1) Yu.S.Chentsov. Introduction to cell biology./Yu.S. Chentsov.-M.: ICC “Akademkniga”, 2005-495 pp.: ill.
2) Plant Physiology: Textbook for students / N.D. Alyokhina, Yu.V. Balnokin, V.F. Gavrilenko, T.V. Zhigalova, N.R. Meichik, A.M. Nosov, O.G. Polesskaya, E.V. Kharitonashvili; Ed. I.P.Ermakova.-M.: publishing center “Academy”, 2005.-640 p.
Its shell consists of two membranes - external and internal, between which there is an intermembrane space. Inside the chloroplast, by detaching from the inner membrane, a complex thylakoid structure is formed. The gel-like contents of the chloroplast are called stroma.
Each thylakoid is separated from the stroma by a single membrane. The interior space of the thylakoid is called the lumen. Thylakoids in the chloroplast they are combined into stacks - grains. The number of grains varies. They are connected to each other by special elongated thylakoids - lamellae. An ordinary thylakoid looks like a rounded disk.
The stroma contains the chloroplast's own DNA in the form of a circular molecule, RNA and prokaryotic-type ribosomes. Thus, it is a semi-autonomous organelle capable of independently synthesizing some of its proteins. It is believed that in the process of evolution, chloroplasts originated from cyanobacteria that began living inside another cell.
The structure of the chloroplast is determined by the function of photosynthesis. Reactions associated with it occur in the stroma and on thylakoid membranes. In the stroma - the reactions of the dark phase of photosynthesis, on the membranes - the light phase. Therefore, they contain different enzymatic systems. The stroma contains soluble enzymes involved in the Calvin cycle.
Thylakoid membranes contain pigments chlorophylls and carotenoids. All of them are involved in capturing solar radiation. However, they catch different spectra. The predominance of one or another type of chlorophyll in a certain group of plants determines their shade - from green to brown and red (in a number of algae). Most plants contain chlorophyll a.
The structure of the chlorophyll molecule consists of a head and a tail. The carbohydrate tail is immersed in the thylakoid membrane, and the head faces the stroma and is located in it. The energy of sunlight is absorbed by the head, leading to the excitation of an electron, which is picked up by carriers. A chain of redox reactions is started, ultimately leading to the synthesis of a glucose molecule. Thus, the energy of light radiation is converted into the energy of chemical bonds of organic compounds.
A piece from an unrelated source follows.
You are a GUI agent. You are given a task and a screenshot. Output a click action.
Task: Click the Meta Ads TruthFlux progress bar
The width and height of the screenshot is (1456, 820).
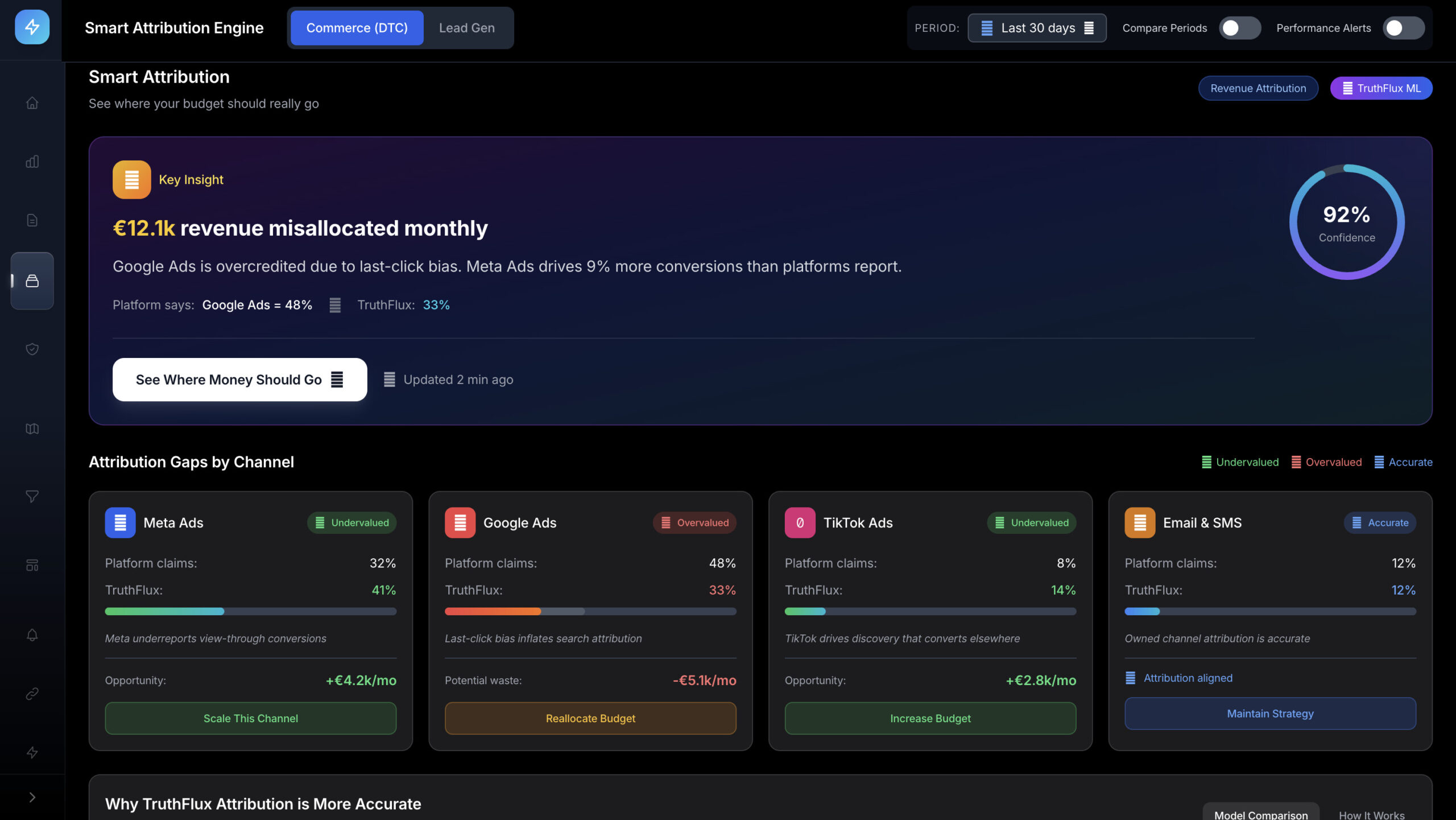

Synthesized organic substances can accumulate in chloroplasts in the form of starch grains, and are also removed from it through the membrane. There are also fat droplets in the stroma. However, they are formed from lipids of destroyed thylakoid membranes.
In the cells of autumn leaves, chloroplasts lose their typical structure, turning into chromoplasts, in which the internal membrane system is simpler. In addition, chlorophyll is destroyed, causing carotenoids to become noticeable, giving the foliage yellow-red hues.
The green cells of most plants usually contain many chloroplasts, shaped like a ball slightly elongated in one direction (volume ellipse). However, a number of algae cells may contain one huge chloroplast of a bizarre shape: ribbon-shaped, star-shaped, etc.